Staff training comes first
Grooming staff to give quality service is an ongoing exercise
IN A SERVICE-ORIENTED business such as property management, the quality of staff can make the difference between success and failure.
Training programmes are an integral part of operations for property managers who demand the best from their employees.
Sino Group associate director Sunny Yeung said good customer service was the key to success.
He said the company emphasised training to enhance customer service. The group hired an external consultant in 2002 to train its property management staff and further enhance service standards, and the second round in the training programme, designed for all frontline staff, was under way.
'Quality service and expanding service scope will be the industry trend,' Mr Yeung said. 'After all, quality staff are important to the success of the business.'
The group's Sino Property Management Academy provides a comprehensive training for employees joining the industry.
Jones Lang LaSalle's in-house training programmes emphasise interpersonal learning and knowledge-sharing.
Experienced and service-oriented employees follow a one-week intensive training course to become trainers and pass on what they have learnt to other employees.
Eric Lee, head of management solutions for Hong Kong and regional director at Jones Lang LaSalle, said it was becoming increasingly difficult to find suitable staff in Hong Kong's highly competitive working environment.
Investing in people was essential, he said, and this meant allocating more resources to training. 'We are in the service industry. Our people are the key component, so we must put in resources to develop our talent,' he said.
The training programme, designed by the customer service and training committee, is conducted at two levels: in the classroom, where trainees are trained to be what the company calls 'angels' or trainers; and on-site, where they share their knowledge with their peers.
Jones Lang LaSalle has 3,000 staff in the property management business. They work as cleaners, technicians and security guards, and have different educational backgrounds and experience levels. 'It's difficult to decide how to take the different backgrounds into consideration,' Mr Lee said. 'The angels must use what they learn in the classroom to train others.'
Rosa Ng, executive director of property management services at ISS EastPoint Facility Services, said property management was a 'people business', and that staff performance affected the quality of service and the degree of customer satisfaction.
Ms Ng said ISS EastPoint had a comprehensive training programme for its employees. This covered communication skills, crisis handling, and security and regulatory controls, among other things.
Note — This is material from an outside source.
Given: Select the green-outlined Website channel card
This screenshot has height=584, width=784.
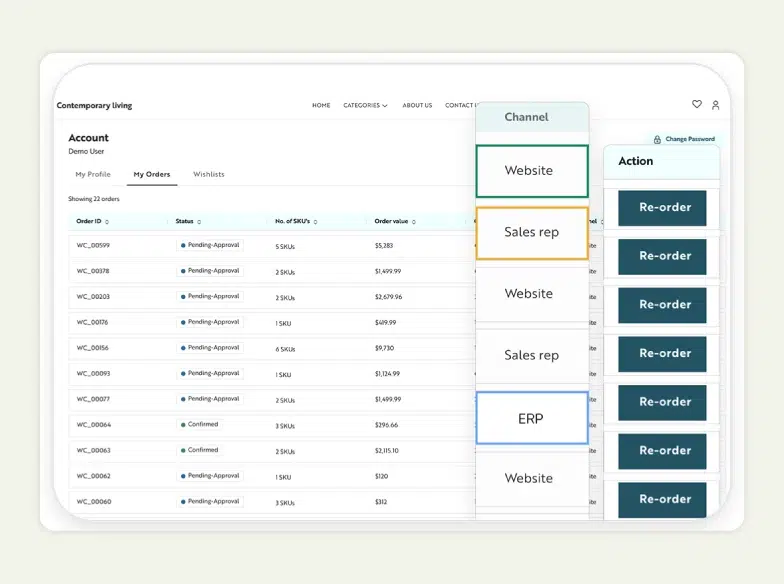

'We also have a mentor system, so that senior staff can share their experience to help other employees improve the standard of their service,' she said.
Alkin Kwong, vice-chairman and chief executive of Hong Yip Service, said the company was committed to staff training.
'Offering different professional training courses for employees ensures the continuous enhancement of staff and service quality,' he said.
Hong Yip's training centre provides a minimum of 16 hours of security training for newcomers. Other training courses cover ways to handle emergencies, managing a crisis, fire drills and occupational safety.